Will Schuller, now 22 and a senior at the University of Tulsa, said the approval of Firdapse has some upsides.
He was diagnosed with LEMS relatively soon after his symptoms emerged by a local doctor, David Clark of Johnson County Neurology and Menorah Medical Center in Overland Park. But to get hooked up with the Jacobus drug he had to go to Mayo in Minnesota, and had to be there for awhile.
“For me it was really hard,” he said. “There was only, like, one doctor at Mayo Clinic who could prescribe it, and you would have to get the diagnosis confirmed and see him in person.”
He said he’s keenly aware that not every family is like his, with the financial means and the medical literacy to get an appointment at Mayo.

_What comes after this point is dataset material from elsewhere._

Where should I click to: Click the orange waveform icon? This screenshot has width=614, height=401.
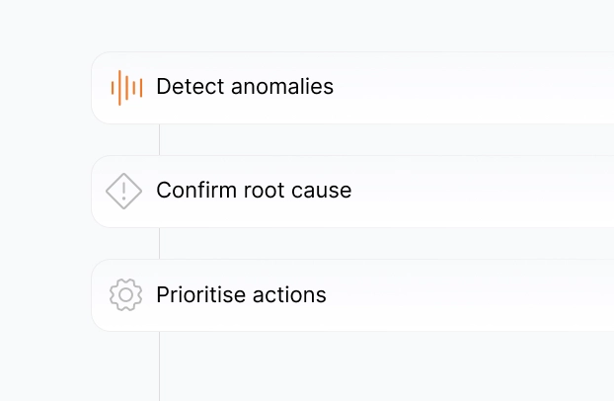point(126,88)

He’ll also have to take the medicine for the rest of his life unless a cure is developed, so the prospect of being able to see any doctor for his prescription is appealing.
But he is worried about the cost. He’s on his parents’ insurance now and can stay on it until he turns 26. But who knows what the future will bring?
“I know in Europe people are paying quite a bit for the medicine,” Schuller said, “and every doctor I’ve talked to says it costs maybe $3 to make a bottle of it.”
Still, Schuller said right now his parents are probably more concerned than he is and are following the controversy more closely.
Thanks to the Jacobus drug, Schuller is happily immersed in the life of a college student, after missing out on some major experiences, including a band trip to Spain, when he was a high school senior unable to walk. He’s studying mechanical engineering at Tulsa, jogging regularly and playing on the school’s Ultimate (Frisbee) team.
He’s become an expert on how to lead a full life with LEMS and he’s hopeful that Firdapse’s price won’t derail that when it hits the market.
His family’s next step is to voice their concerns about the pharmaceutical industry to Congress.
“Fundamentally, the question we need to ask as voters is, ‘Is this a system we want to have?” said Will’s dad, Bob Schuller. “Because this does not seem like a great example of developing a moonshot new treatment. We seem to be in kind of a runaway cost situation that needs to be fixed.”